Some Windows Server users are still recovering a recent problem caused by time servers at USNO.NAVY.MIL incorrectly provided time samples that listed 2000 as the current year.
Microsoft officials have been responding to help requests from those affected by the issue since November 19, 2012, the day some customers began noticing Active Directory replication and other time-sensitive operations failing in their environments.
According to a late-night November 19 post on the Microsoft "Ask Premier Field Engineering (PFE) Platforms" blog, Microsoft began seeing customer reports that some Active Directory Domains times were reverting to November 2000. Microsoft support began working with customers to try to sort out the issue without knowing at the time that the USNO.NAVY.MIL time samples were at fault.
In a subsequent post on November 23, the Softies provided a detailed explanation of the cause, symptoms and mitigation path for those affected. In that post, officials noted that the Active Directory forests most impacted by the time rollback shared two traits: The forest root primary domain controller) or master time servers lacked time-jump protection -- probably because they were running Windows Server 2003; and/or the forest contained Windows Server 2003 domain controllers.

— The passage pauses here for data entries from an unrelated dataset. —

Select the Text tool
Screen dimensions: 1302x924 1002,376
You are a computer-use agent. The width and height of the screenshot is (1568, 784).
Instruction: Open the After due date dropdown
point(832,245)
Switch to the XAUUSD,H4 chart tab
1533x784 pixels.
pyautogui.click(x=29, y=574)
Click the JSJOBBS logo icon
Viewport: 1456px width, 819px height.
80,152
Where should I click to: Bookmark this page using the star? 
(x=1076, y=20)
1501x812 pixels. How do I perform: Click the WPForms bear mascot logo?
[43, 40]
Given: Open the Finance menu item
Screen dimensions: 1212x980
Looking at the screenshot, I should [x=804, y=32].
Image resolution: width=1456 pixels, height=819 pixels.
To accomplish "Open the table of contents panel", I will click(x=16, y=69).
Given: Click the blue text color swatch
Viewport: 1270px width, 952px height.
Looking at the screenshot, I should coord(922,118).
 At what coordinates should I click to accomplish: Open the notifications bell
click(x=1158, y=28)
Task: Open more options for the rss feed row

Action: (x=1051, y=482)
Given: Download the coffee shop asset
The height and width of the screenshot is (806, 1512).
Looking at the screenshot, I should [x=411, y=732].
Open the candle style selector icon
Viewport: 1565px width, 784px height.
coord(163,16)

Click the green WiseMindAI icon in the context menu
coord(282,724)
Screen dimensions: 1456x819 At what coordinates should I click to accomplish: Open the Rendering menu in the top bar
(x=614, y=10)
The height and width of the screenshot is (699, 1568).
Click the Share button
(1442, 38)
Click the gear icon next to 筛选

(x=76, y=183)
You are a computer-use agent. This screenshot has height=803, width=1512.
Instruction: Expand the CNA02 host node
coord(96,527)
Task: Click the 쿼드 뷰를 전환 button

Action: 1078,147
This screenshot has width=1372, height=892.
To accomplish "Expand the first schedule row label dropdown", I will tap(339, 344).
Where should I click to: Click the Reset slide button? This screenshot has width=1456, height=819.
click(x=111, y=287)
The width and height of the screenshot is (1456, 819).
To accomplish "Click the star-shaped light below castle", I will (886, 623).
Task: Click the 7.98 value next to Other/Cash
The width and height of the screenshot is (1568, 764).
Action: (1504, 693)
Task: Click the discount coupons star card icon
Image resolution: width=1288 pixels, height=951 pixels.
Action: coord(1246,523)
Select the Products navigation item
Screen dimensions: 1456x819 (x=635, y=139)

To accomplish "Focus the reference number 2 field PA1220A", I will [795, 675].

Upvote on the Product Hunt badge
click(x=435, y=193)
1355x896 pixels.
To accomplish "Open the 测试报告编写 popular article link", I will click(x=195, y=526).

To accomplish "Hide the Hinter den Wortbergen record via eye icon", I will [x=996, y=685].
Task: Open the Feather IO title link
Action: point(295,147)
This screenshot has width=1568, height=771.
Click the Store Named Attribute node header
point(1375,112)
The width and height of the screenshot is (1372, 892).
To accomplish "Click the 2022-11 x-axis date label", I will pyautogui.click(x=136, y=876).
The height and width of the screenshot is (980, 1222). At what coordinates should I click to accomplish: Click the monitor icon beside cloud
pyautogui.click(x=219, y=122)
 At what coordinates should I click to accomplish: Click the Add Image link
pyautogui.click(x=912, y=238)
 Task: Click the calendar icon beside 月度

"If system time moved back to year 2000 on November 19th between the hours of 21:07 UTC and 21:59 UTC (16:07-16:59 EST), it’s a pretty safe bet you were affected by the time rollback as USNO.NAVY.MIL," blogged Microsoft Premier Field Engineers Mark Morowczynski, Justin Turner and A. Conner."It’s also possible that your domain moved from current time back to November 19th 2000 then back to current time."
First and foremost, the blog authors warned those affected by the time-jump issue not to reboot immediately.
"AD Replication, Kerberos and possibly secure channels on trusts and computer accounts could be impacted by the time jump. A reboot may trigger the reading of invalid time on OS shutdown or on subsequent OS startup, especially on virtualized guest computers," they said.
The authors offered detailed, step-by-step instructions for repairing the issue, adding that "recovering from a time rollback is a complex situation so read each step carefully and don’t skip ahead or you’ll make the problem worse."
Those still stymied should contact Microsoft Commercial Technical Support for help, they said.